Book 23/50 read for the 2021 Historical Fiction Reading Challenge.

Ariadne by Jennifer Saint

There have been several novels published recently retelling Greek myths from a feminine perspective; this is another – and one that I really enjoyed. As the title suggests, it’s the story of Ariadne, the daughter of King Minos and Queen Pasiphaë of Crete, but it’s also the story of another woman, her younger sister Phaedra.

As two princesses of Crete, Ariadne and Phaedra grow up in the comfort of the palace at Knossos, but their brother Asterion is not so lucky. Born half man and half bull, he has become known as the Minotaur and banished to the underground labyrinth designed by Daedalus. Each year fourteen young men and women arrive from Athens to be sacrificed to the Minotaur – until the year when Theseus, Prince of Athens, is one of the fourteen and Ariadne falls in love. Swept away by the prince’s good looks and courage, Ariadne decides to help him kill the Minotaur and escape from the labyrinth, but this means betraying her family and the people of Crete.
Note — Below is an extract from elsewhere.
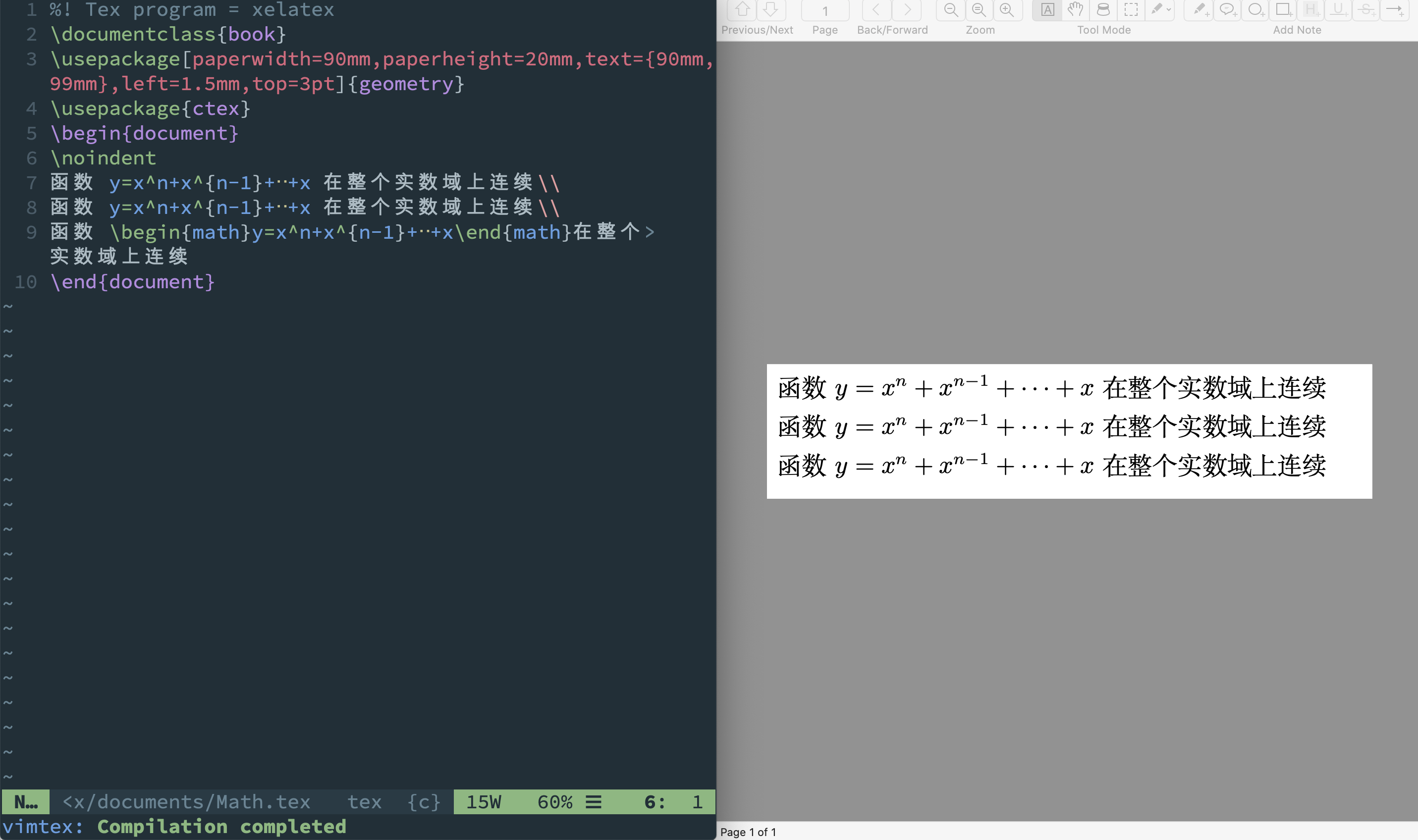Add a strikethrough annotation

(x=1366, y=9)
If you have any knowledge of Greek mythology, you probably already know all of this, but I think Ariadne’s adventures after she is forced to flee Crete with Theseus are less well known, so I won’t go into too much detail here. The Minotaur story only occupies the first few chapters of the novel, with much more time spent describing what happens after that, and it was fascinating to read about Ariadne’s relationship with the god Dionysus on the island of Naxos, as well as the fate of Phaedra, left behind to deal with the aftermath of her sister’s betrayal.
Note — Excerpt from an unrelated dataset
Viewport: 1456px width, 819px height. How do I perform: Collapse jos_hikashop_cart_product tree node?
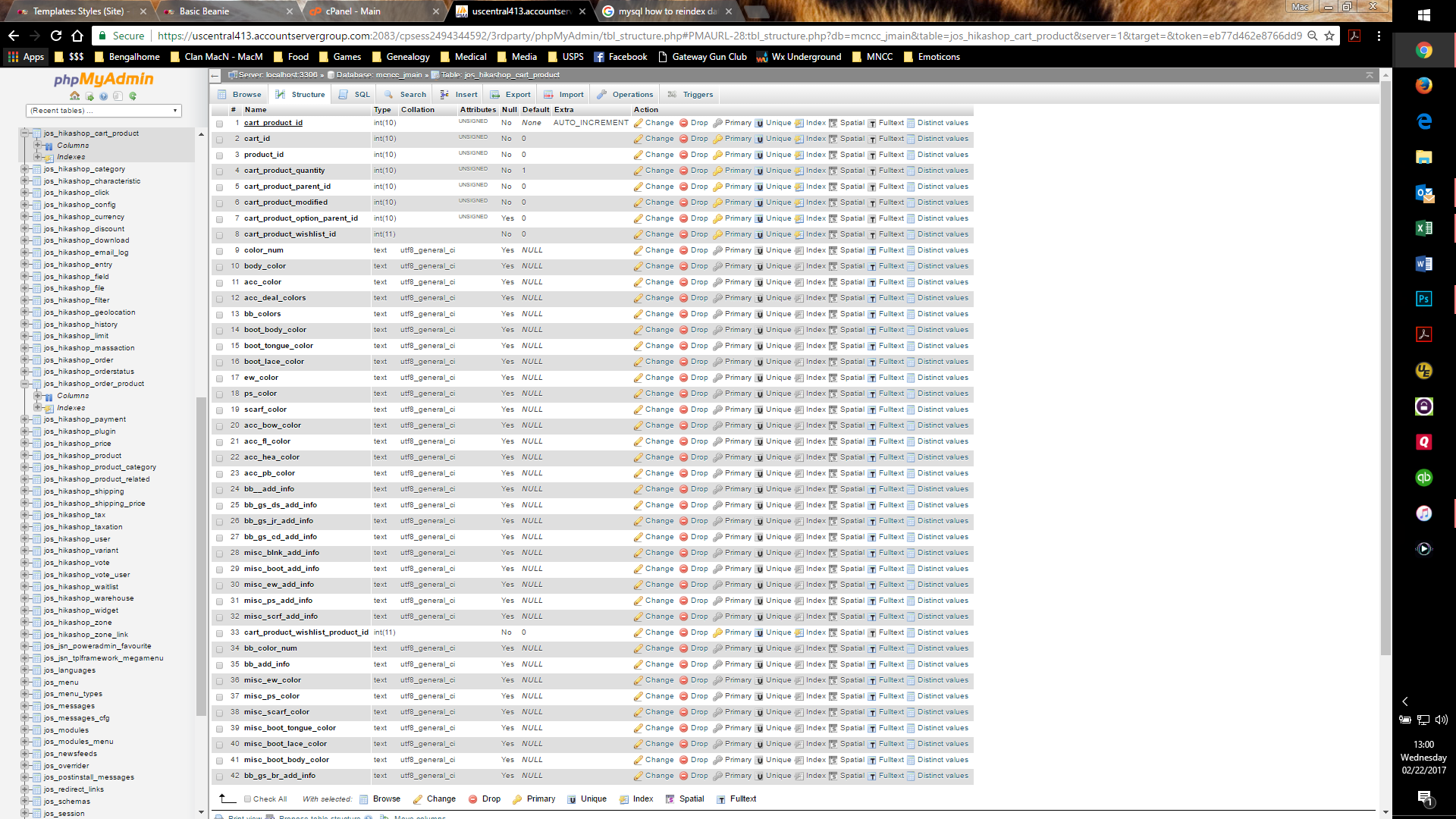24,133
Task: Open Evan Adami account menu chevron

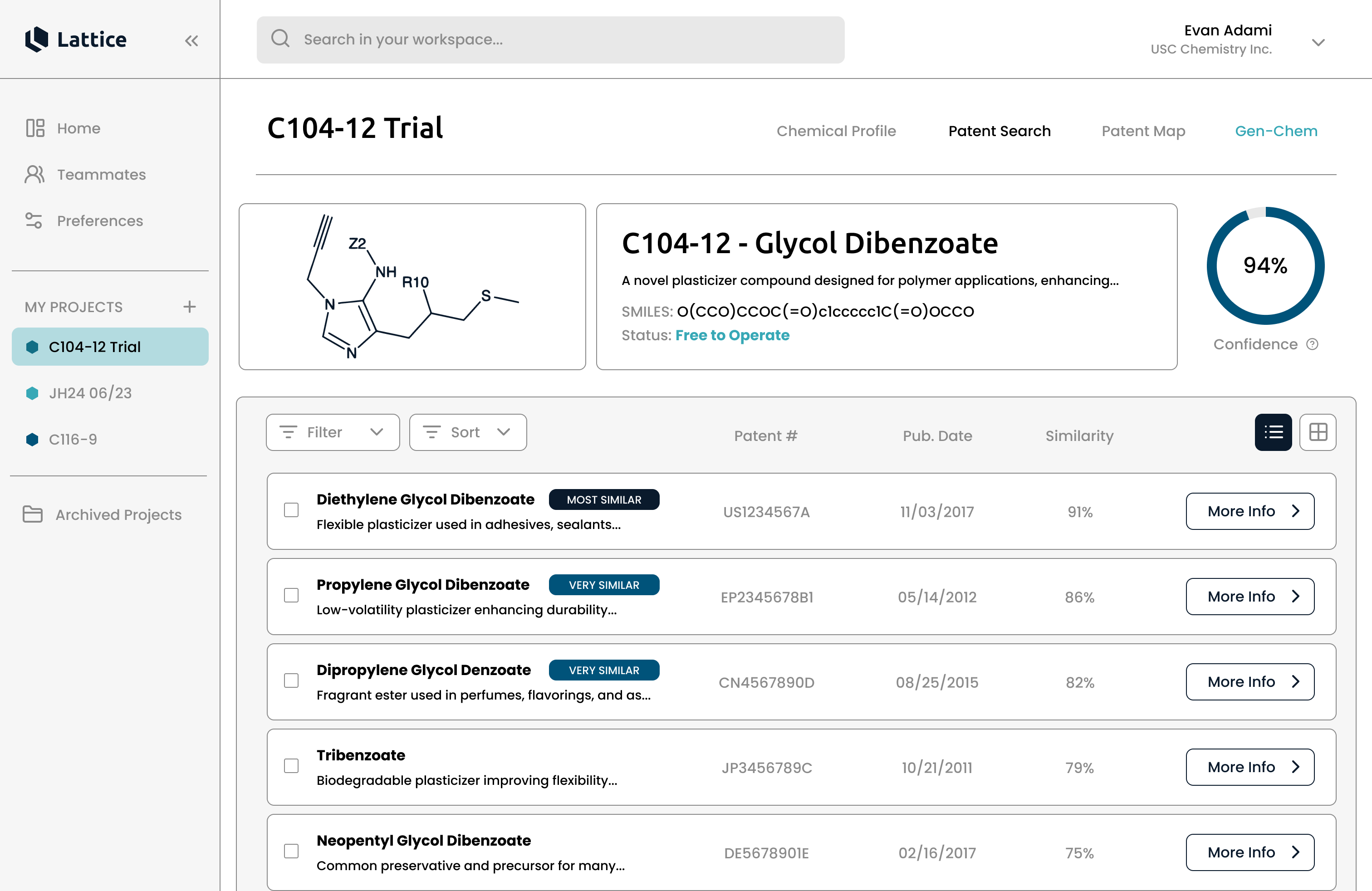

Jennifer Saint has a lot to say in this novel about heroes and hero worship, particularly in her depiction of Theseus (very much the villain of the book and certainly not the Theseus we meet in Mary Renault’s The King Must Die) and of the cult of Dionysus and his female followers, the maenads. She touches on why people feel the need to put their faith in heroes and what happens when their eyes are opened to the truth, as well as exploring the differences between mortals and gods, the position of women in Ancient Greek society and how, in Greek mythology, the gods usually make the women pay the price for the acts of men.

When I first began to read, I hadn’t expected part of the novel to be written from Phaedra’s perspective, but I think using her as a viewpoint character as well as Ariadne adds more scope to the story and makes it even more interesting than it would otherwise have been. However, I thought Phaedra’s storyline suffered near the end from the weak characterisation of Hippolytus, who plays such an important role in her later life. The conclusion of Ariadne’s story is slightly disappointing too; it felt rushed and didn’t have quite the impact it should have had. Still, I enjoyed this book, particularly the first half, and I think it compares well to Circe by Madeline Miller.

Thanks to Headline for providing a copy of this book for review via NetGalley.